[Textabschnitt]
· · · ·
••• Von Paul Christian Jezek
Für Landwirte stehen bei neuen Technologien zwei Faktoren ganz klar im Vordergrund: Sie müssen zuverlässig funktionieren und wirtschaftlich sein. – Dieser Erkenntnis von Capgemini Consulting folgend, hat die Melzer PR Group vor Kurzem die erste „Chefsache Digital Farming” im malerischen Schloss Weinzierl bei Wieselburg ausgerichtet, zu der 15 Geschäftsführer und Innovations- bzw. Vertriebschefs von führenden Landmaschinen-herstellern wie Traktorenwerke Lindner, Reform Werke, Bauer Group, CNH, Fliegl, Komptech bzw. Farmtech und Vakutec eingeladen waren.
Es geht noch zu langsam
Es gibt mittlerweile zahlreiche Apps und Anwendungen (auch) für die Landwirtschaft. Doch: Funktioniert die Technologie „draußen”? „Das ist die Frage, die mir Landwirte immer wieder stellen”, sagte Bastian Thöle, Senior Manager im Bereich Corporate Excellence & Transformation bei Capgemini Consulting. „Denn nur wenn vom Hersteller eine reibungslose Funktionalität gewährleistet wird, ist der Kunde bereit, dafür auch Geld auszugeben.” Künftig werde es viele Funktionen „on demand” geben, betonte Thöle, also Features, die erst auf dem Weg zum Feld freigeschaltet werden, nämlich dann, wenn der Landwirt sie tatsächlich braucht.
· · · ·
[Bereitgestellte Daten]

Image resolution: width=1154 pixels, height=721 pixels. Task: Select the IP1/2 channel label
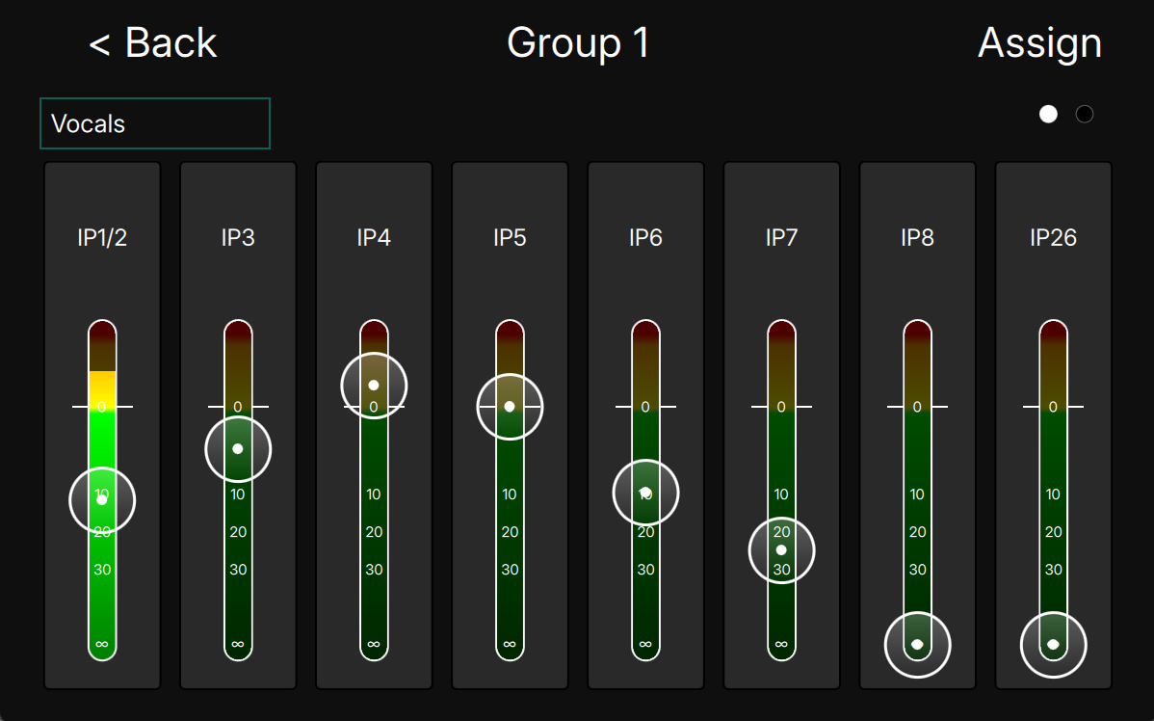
· · · ·
[Deine Aufgabe] Wie geht der Artikel über die „Chefsache Digital Farming“ nach seinem letzten Satz weiter? Schreib die Fortsetzung. Das Material ist eigenständig und gehört nicht zum Text.

[Die Antwort]
Auch eine Mietfunktion diverser Technologien werde künftig die Kosten erheblich senken und so die Digitalisierung auch in der Landwirtschaft weiter vorantreiben. Thöle: „Ein Grundproblem bei der Digitalisierung besteht darin, dass es in vielen ländlichen Gegenden noch nicht die passende digitale Infrastruktur gibt und so vieles einfach aufgrund der mangelnden Datengeschwindigkeit nicht möglich ist.”
Welche Technologien es bereits gibt und was derzeit möglich ist, ergänzte Roberto Ferrari, Managing Director der TTControl Srl, in der zweiten Keynote des informativen Nachmittags.
How to do it
„Die Herausforderung beim autonomen Fahren im sogenannten Off-Highway-Bereich stellt sicherlich die nicht vorhersehbare Beschaffenheit des Bodens und der Umgebung dar”, so Ferrari. „Felder und Wiesen sind natürlich nicht so eben wie Straßen und bieten dem autonomen System kaum Anhaltspunkte, wie es z.B. bei Fahrstreifen auf Schnellstraßen oder Autobahnen der Fall ist. Unvorhersehbare starre Hindernisse wie Steine oder Holz, aber auch Tiere stellen zudem große Risikofaktoren dar und können letztlich die Sicherheit der Landwirte und Maschinen erheblich beeinflussen.”
„Die grundlegende Voraussetzung ist somit eine modulare und sichere Plattform”, folgerte Ferrari. „Der Kunde kann in der Folge selbst entscheiden, was er für seine spezifische Landmaschine braucht und welche Funktionen dieses Modul umsetzen soll.”
Es müsse daher eine Plattform-Lösung geben, die für alle beteiligten Maschinen durchgehend einsetzbar ist: „Nur so kann die systemübergreifende Autonomisierung in der Landwirtschaft effizient und reibungslos funktionieren.”
Standards wären vonnöten
Die Diskutanten waren einig, dass es vor allem an den Händlern liegt, die neuen Technologien zu vermitteln und deren Mehrwert sichtbar zu machen.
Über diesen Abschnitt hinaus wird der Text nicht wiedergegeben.